» **DIRECTION**
Rescale the lines from the line with "Open the credentials lock icon in the sidebar" up to and including the line with "point(534,428)", writing out only those lines in full with their requests unchanged. Multiply every coordinate in the answers by 2.1 and round each to a whole number, with halves rounded up.

» **INFORMATION SHOWN**
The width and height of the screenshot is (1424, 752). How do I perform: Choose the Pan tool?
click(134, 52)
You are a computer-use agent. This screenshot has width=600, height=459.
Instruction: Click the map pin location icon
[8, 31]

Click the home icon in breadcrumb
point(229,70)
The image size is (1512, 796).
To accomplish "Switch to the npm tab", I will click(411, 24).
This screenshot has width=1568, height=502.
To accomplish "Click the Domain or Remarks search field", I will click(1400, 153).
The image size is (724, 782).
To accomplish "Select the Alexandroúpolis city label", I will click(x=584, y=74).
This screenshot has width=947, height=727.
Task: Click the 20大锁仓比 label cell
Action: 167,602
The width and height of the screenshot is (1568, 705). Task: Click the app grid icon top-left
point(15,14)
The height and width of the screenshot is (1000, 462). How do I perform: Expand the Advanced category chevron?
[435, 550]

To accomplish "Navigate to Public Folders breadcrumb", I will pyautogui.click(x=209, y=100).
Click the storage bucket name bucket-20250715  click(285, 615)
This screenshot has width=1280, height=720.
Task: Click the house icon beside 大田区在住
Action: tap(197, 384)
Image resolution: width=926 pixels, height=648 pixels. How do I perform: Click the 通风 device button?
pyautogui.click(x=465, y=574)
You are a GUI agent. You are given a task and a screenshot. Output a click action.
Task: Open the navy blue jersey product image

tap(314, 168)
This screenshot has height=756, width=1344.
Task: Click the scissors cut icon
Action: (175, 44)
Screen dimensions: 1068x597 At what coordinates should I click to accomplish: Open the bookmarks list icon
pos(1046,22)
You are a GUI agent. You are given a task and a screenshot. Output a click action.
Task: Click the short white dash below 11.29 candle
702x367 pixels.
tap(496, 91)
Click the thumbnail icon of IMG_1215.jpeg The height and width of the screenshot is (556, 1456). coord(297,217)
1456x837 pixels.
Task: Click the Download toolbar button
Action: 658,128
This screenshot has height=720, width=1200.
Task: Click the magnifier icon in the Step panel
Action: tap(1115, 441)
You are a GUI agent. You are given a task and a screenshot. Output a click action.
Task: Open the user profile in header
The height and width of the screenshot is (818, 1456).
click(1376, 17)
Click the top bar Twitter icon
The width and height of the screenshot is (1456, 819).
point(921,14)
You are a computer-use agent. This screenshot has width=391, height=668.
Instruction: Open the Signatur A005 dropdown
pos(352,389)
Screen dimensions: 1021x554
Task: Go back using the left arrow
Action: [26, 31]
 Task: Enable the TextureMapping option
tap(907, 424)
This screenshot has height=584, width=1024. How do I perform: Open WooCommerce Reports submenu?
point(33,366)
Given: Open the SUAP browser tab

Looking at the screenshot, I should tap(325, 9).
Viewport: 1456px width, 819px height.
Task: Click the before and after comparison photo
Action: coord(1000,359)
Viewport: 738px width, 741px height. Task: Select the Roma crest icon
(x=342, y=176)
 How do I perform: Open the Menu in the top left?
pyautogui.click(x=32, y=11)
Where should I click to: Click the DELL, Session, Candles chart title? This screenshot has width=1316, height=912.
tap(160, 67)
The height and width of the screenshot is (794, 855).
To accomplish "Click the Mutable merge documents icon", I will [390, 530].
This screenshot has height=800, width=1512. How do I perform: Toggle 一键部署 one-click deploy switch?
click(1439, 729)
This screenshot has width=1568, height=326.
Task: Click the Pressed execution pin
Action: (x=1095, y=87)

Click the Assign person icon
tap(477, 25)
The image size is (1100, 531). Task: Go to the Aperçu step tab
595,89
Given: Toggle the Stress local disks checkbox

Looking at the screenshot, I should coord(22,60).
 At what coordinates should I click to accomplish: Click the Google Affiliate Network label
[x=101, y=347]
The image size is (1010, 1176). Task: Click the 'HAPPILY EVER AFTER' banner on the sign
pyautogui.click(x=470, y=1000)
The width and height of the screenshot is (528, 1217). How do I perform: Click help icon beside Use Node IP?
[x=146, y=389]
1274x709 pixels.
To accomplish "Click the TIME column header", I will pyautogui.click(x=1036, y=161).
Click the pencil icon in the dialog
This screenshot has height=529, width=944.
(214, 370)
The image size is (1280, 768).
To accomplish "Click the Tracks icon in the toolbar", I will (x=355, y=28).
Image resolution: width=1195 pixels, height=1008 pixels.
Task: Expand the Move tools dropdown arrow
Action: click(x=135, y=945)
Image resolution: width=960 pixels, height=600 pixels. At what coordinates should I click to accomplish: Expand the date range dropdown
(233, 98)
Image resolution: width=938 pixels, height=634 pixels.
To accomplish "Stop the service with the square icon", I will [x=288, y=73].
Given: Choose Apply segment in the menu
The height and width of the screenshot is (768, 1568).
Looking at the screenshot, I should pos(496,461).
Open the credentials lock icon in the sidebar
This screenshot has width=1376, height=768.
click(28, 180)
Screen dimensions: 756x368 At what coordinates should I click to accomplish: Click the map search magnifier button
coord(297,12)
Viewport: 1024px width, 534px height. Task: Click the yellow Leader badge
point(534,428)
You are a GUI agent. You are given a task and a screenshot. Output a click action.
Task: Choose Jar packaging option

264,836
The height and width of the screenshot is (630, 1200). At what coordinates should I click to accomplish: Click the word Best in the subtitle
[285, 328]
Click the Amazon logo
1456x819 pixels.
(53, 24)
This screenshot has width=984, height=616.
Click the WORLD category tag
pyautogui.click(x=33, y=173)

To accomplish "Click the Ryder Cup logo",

» **WORKED SOLUTION**
Open the credentials lock icon in the sidebar
This screenshot has width=1376, height=768.
click(59, 378)
Screen dimensions: 756x368 At what coordinates should I click to accomplish: Click the map search magnifier button
coord(624,25)
Viewport: 1024px width, 534px height. Task: Click the yellow Leader badge
point(1121,899)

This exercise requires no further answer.